George William Mundelein (1872-1939) was an outstanding American Roman Catholic prelate and an outspoken foe of totalitarianism in the 1930s.
George William Mundelein
Born in New York City on July 2, 1872, of American-born parents of German descent, George Mundelein was raised by his maternal grandmother. After graduating from Manhattan College in 1889 he spent 3 years at St. Vincent's Seminary in Beatty, Pa. He completed his studies at the Urban College of the Propagation of the Faith in Rome, receiving a doctor of divinity degree, and was ordained in 1895. He returned to his diocese of Brooklyn to serve as secretary to Bishop Charles E. McDonnell, becoming chancellor and auxiliary bishop in 1909. Mundelein succeeded James Edward Quigley as archbishop of Chicago in 1915.
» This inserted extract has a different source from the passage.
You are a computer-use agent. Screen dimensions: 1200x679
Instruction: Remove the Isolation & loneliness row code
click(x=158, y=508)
Mundelein was noted as an administrator and fund raiser. He built hundreds of schools, churches, hospitals, and charitable institutions to keep pace with the needs of his rapidly growing archdiocese. He founded Quigley Preparatory Seminary in 1918, and it was soon the largest in the nation. In 1921 he established a seminary, St. Mary of the Lake, which he regarded as the major achievement of his career. When he was elevated to the College of Cardinals in 1924, his supporters donated $1 million for the seminary. Two years later he presided over the Eucharistic Congress in Chicago, one of the largest religious meetings in history. In 1918 he launched the Associated Catholic Charities of Chicago; he supported the work of Big Brothers, in which Holy Name Society men served as friends and advisers of needy young men. He sponsored the first diocesan council of the Legion of Decency. After the onset of the Great Depression in 1929, diocesan agencies worked closely with governmental programs aimed at relief and reform.
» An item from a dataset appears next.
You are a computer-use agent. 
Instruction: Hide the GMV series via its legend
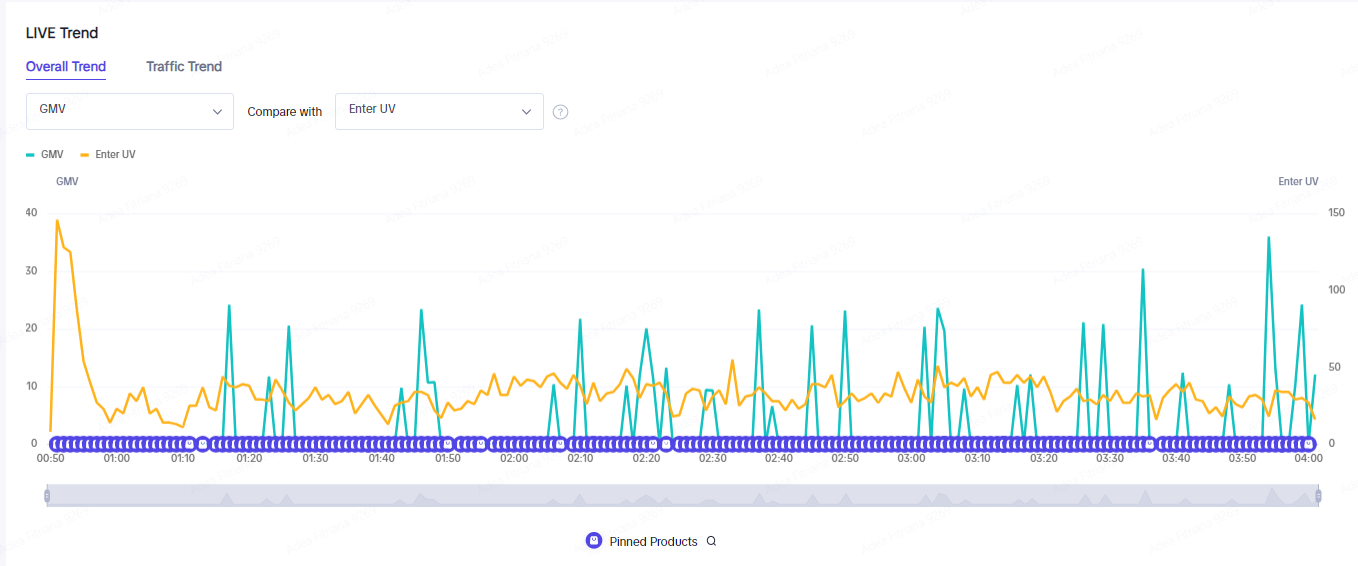point(45,155)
Always aware of the existence of social injustice, Mundelein warned against the exploitation of labor and warmly supported the New Deal administration of Franklin Roosevelt. A close friend of the President, he defended Roosevelt's program against Catholic critics, notably the radio orator Father Charles Coughlin. In 1937 Mundelein warned against isolationism and vigorously denounced Nazism and Adolf Hitler. His diocese was a center of social action programs, with Catholic priests and other leaders supporting the unionizing drives of the new Committee for Industrial Organization and participating in efforts at civic improvement and social reform. Mundelein died in Chicago on Oct. 2, 1939, on the eve of a planned radio address supporting a more vigorous American policy of resistance to totalitarianism.
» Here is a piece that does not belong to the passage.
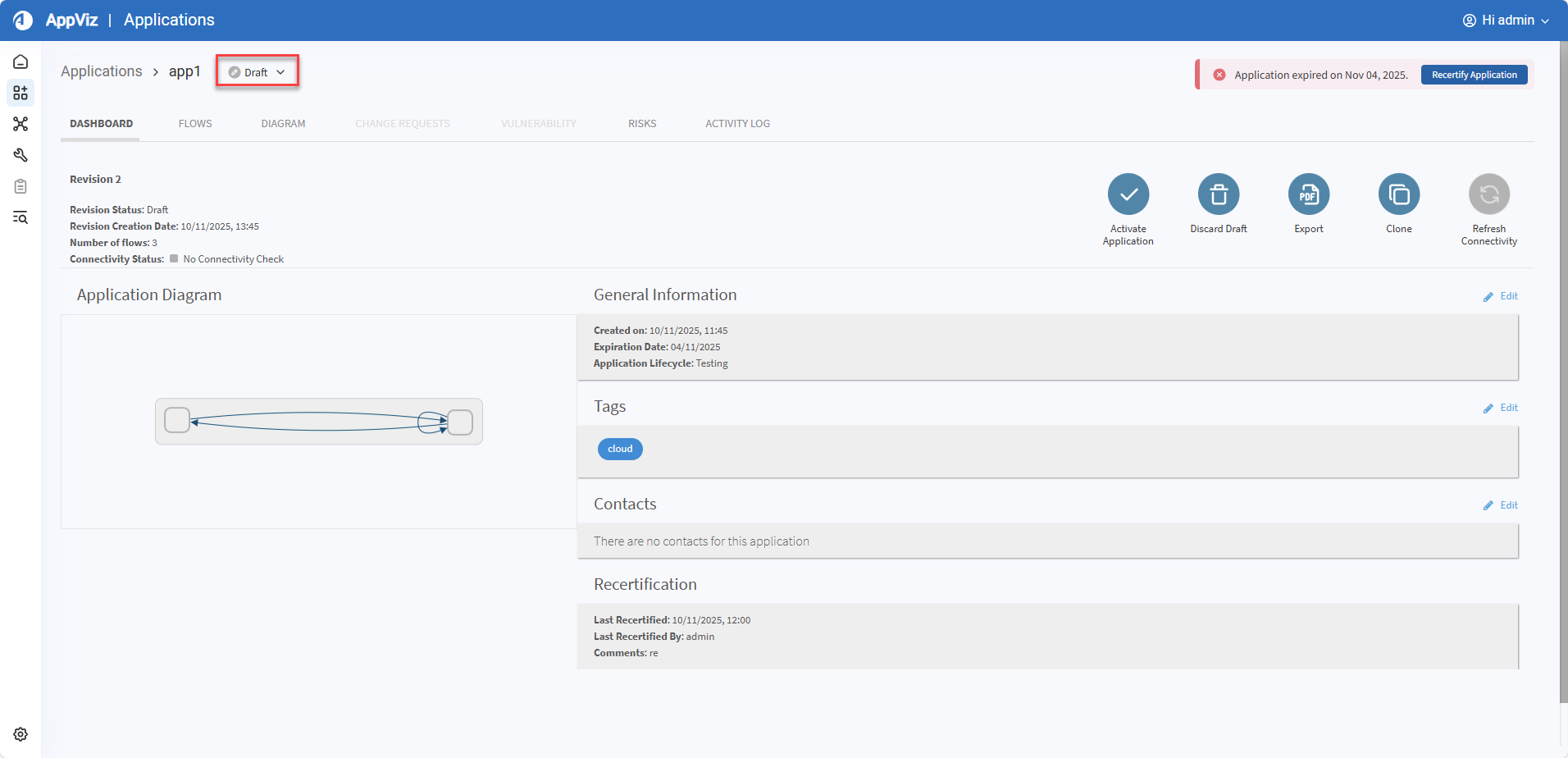
Task: Click the Applications breadcrumb link
Action: [x=102, y=71]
Further Reading on George William Mundelein
Mundelein wrote two books, Two Crowded Years (1918) and Letters of a Bishop to His Flock (1927). The only biography of him is Paul R. Martin, comp., The First Cardinal of the West (1934), a laudatory testimonial.
Additional Biography Sources
Kantowicz, Edward R., Corporation sole: Cardinal Mundelein and Chicago Catholicism, Notre Dame, Ind.: University of Notre Dame Press, 1983.